REPUBLIQUE FRANCAISE

COUR D’APPEL DE PAPEETE

Chambre Civile

Audience du 8 juin 2023

RG 21/00166 ;

Décision déférée à la cour : Jugement n° 21/76, rg n° 147/00647 du Tribunal Civil de Première instance de Papeete du 1er mars 2021 ;

Sur appel formé par requête déposée et enregistrée au greffe de la Cour d’appel le 17 mai 2021 ;

Appelante :

La Banque de Polynésie, société anonyme, au capital de 1 3580 000 000 FCP, inscrite au Rcs de Papeete sous le n° 7244 B dont le siège social est sis [Adresse 2] ;

Ayant pour avocat la Selarl Jurispol, représentée par Me Yves PIRIOU, avocat au barreau de Papeete ;

Intimé :

M. [L] [D], né le [Date naissance 1] 1985 à [Localité 4], de nationalité française, demeurant à [Adresse 3] côté montagne face à la [Adresse 5], nanti de l’aide juridictionnelle n° 98735/002/2021/003384 du 16 juillet 2021 ;

Représenté par Me Viviane GENOT, avocat au barreau de Papeete ;

Ordonnance de clôture du 13 avril 2023 ;

Composition de la Cour :

La cause a été débattue et plaidée en audience publique publique du 27 avril 2023, devant Mme GUENGARD, président de chambre, Mme SZKLARZ, conseiller, Mme TEHEIURA, magistrat honoraire de l’ordre judiciaire aux fins d’exercer à la cour d’appel de Papeete en qualité d’assesseur dans une formation collégiale, qui ont délibéré conformément à la loi ;

Greffier lors des débats : Mme SUHAS-TEVERO ;

Arrêt contradictoire ;

Prononcé par mise à disposition de l’arrêt au greffe de la Cour, les parties en ayant été préalablement avisées dans les conditions prévues au deuxième alinéa de l’article 264 du code de procédure civile de Polynésie française ;

Signé par Mme GUENGARD, président et par Mme SUHAS-TEVERO, greffier, à laquelle la minute de la décision a été remise par le magistrat signataire.

A R R E T,

EXPOSE DU LITIGE :

Par acte sous seing-privé en date du 24 janvier 2013,la S.A Banque de Polynésie a consenti à M. [L] [D] un prêt à la consommation d’un montant de 4.300.000 Fcfp au taux de 7,60 % l’an, remboursable en 84 échéances mensuelles de 67.461 Fcfp.
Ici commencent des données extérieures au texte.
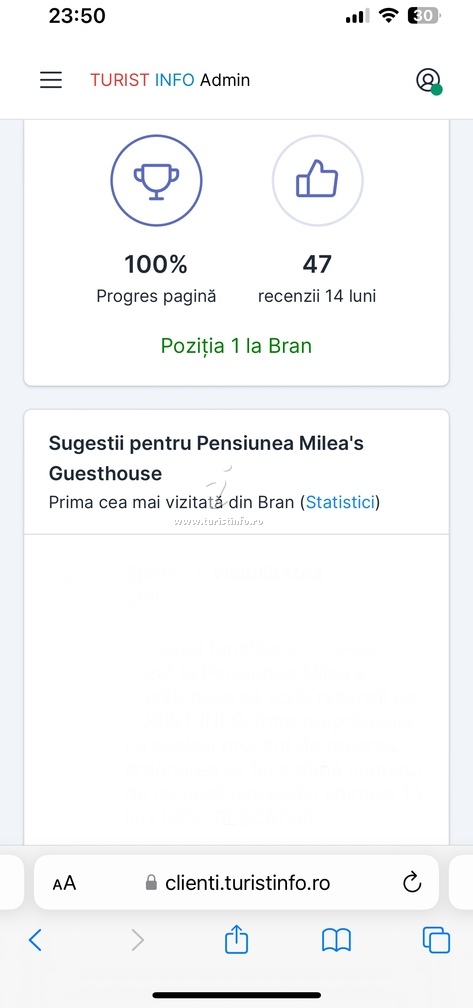Go back with Safari's back arrow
Par courrier recommandé du 1er octobre 2015 la S.A Banque de Polynésie a adressé à M. [L] [D] une mise en demeure d’avoir à payer les échéances dues et impayées.

Par courrier recommandé en date du 11 mai 2017, non remis à M. [L] [D], la SA Banque de Polynésie s’est prévalue de l’exigibilité anticipée du prêt.

Par requête enregistrée au greffe le 13 décembre 2017 et assignation en date du 23 novembre 2017, la S.A Banque de Polynésie a saisi le tribunal de première instance de Papeete d’une demande à l’encontre de M. [L] [D] aux fins de :

– Le condamner à lui payer la somme de 3.795.693 Fcfp en principal, outre les intérêts de retard à venir au taux de 7,60% à compter du 17 novembre 2017 et ce jusqu’à parfait paiement au titre du prêt personnel n°235.723,

– Ordonner l’exécution provisoire,

– Le condamner aux entiers dépens.

Par jugement en date du 1er mars 2021 le tribunal de première instance de Papeete a :

– Déclaré irrecevable la S.A. Banque de Polynésie en ses demandes au titre du prêt du 24 janvier 2013,

– Condamné la S.A Banque de Polynésie aux dépens.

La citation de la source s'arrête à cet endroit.